Date: 20081121
Docket: IMM-1054-08
Citation: 2008 FC 1303
Toronto, Ontario, November 21,
2008
PRESENT: The Honourable Mr. Justice Zinn
BETWEEN:
YI PAN
Applicant
and
THE MINISTER OF CITIZENSHIP
AND IMMIGRATION
Respondent
REASONS FOR JUDGMENT AND JUDGMENT
[1]
This
is an application for judicial review of an immigration officer's refusal,
dated February 25, 2008, of the applicant's request for inland processing of
her application for permanent residence, on humanitarian and compassionate
grounds. For the reasons that follow, I dismiss her application.
Background
[2]
Yi
Pan is an unmarried 45-year-old Chinese national who has been in Canada without any
immigration status since 1997. Between 1985 and 1997 she lived and worked
legally in the United States. Her green card, permitting her to work
legally in the United States, lapsed in 2004.
[3]
Yi
Pan's mother and sister live in Canada. Her elderly mother
suffers from numerous diseases and afflictions, while her sister is a recent
cancer survivor and suffers from reduced kidney function, lupus and several
other disorders. Yi Pan has devoted the last 10 years caring for the two women
and providing them with emotional support. Her sister is sponsoring Yi Pan’s
permanent residence application.
[4]
In
written submissions in support of her H&C application, Yi Pan emphasized her
family members’ health problems, their reliance on her assistance, and her
absence of ties with China after having lived 22 years in North
America. However, she does have a brother who still lives in China and she has
stayed in regular contact with him. She also drew attention to her education obtained
at the University of
California at Los
Angeles,
and her work experience in United States. She filed letters
from her sister’s and mother's physicians, character references, and family
photographs, among other documents in support of her application.
[5]
On
February 22, 2008, Yi Pan was interviewed over the phone by an immigration
officer. She provided details as to her sister's occupation, her brother’s
situation in China and her
means of support. The letter refusing the application for inland processing on
H&C grounds was issued three days later. The relevant portions of the
decision under review are the following:
I acknowledge that having her
daughter with her would provide any mother great support at that age. However,
the applicant has not provided sufficient evidence to show how her mother and
sister are dependent on her. With the information presented before me I am not
satisfied that it would cause unusual and undeserved or disproportionate
hardship for the applicant to apply for permanent residence from outside Canada. …

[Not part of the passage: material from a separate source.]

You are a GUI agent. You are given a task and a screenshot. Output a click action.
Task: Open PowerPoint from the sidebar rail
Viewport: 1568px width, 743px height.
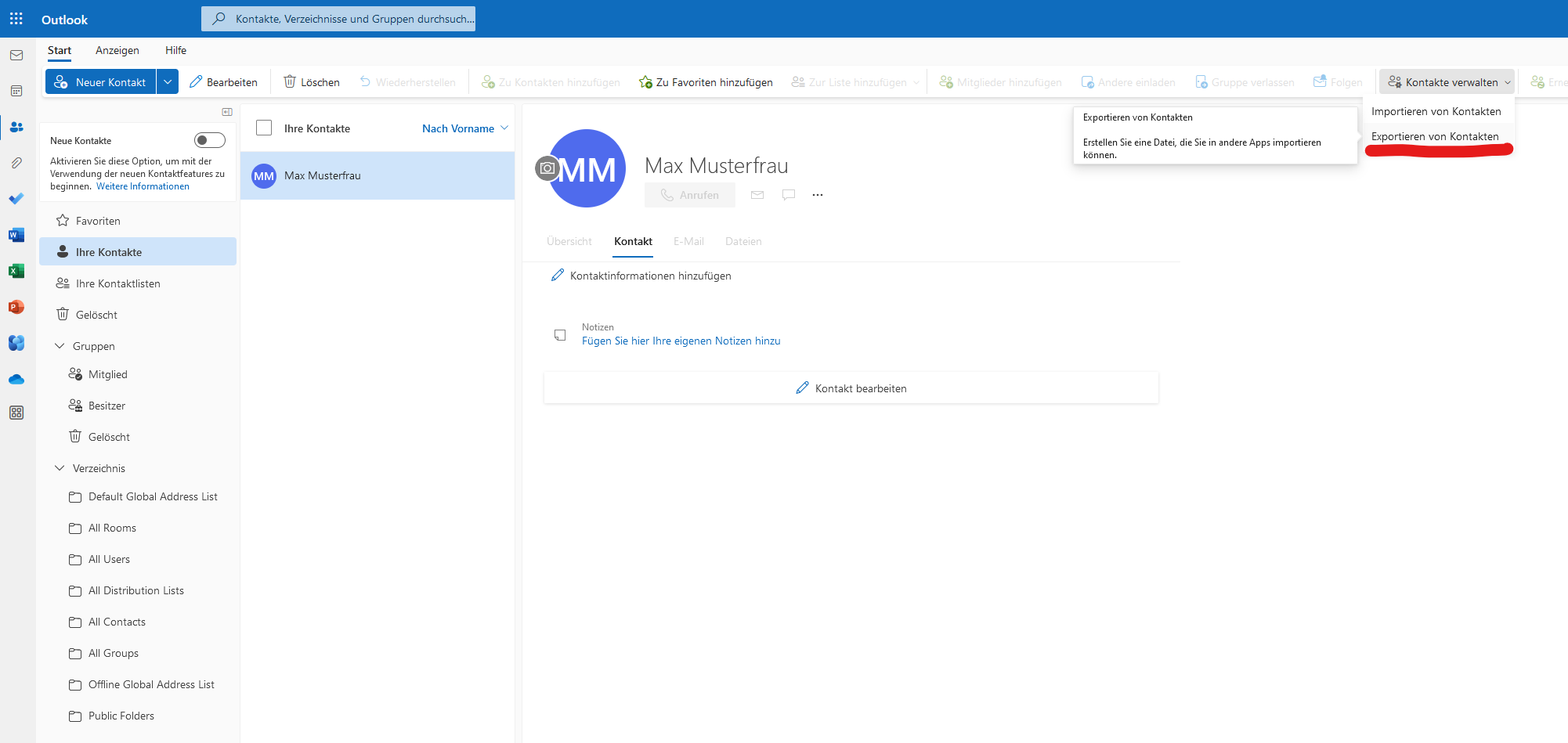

Ms. Pan states that she has no
family members or friends in China and she would face extreme hardship to
adjust to life in China if she were to leave Canada. Ms. Pan further states that
her mother and sister would be depressed and upset to lose the person they have
relied on for the past decade. I acknowledge the fact that returning to China
may cause Ms. Pan considerable challenges, especially after having lived
outside China for more than twenty years.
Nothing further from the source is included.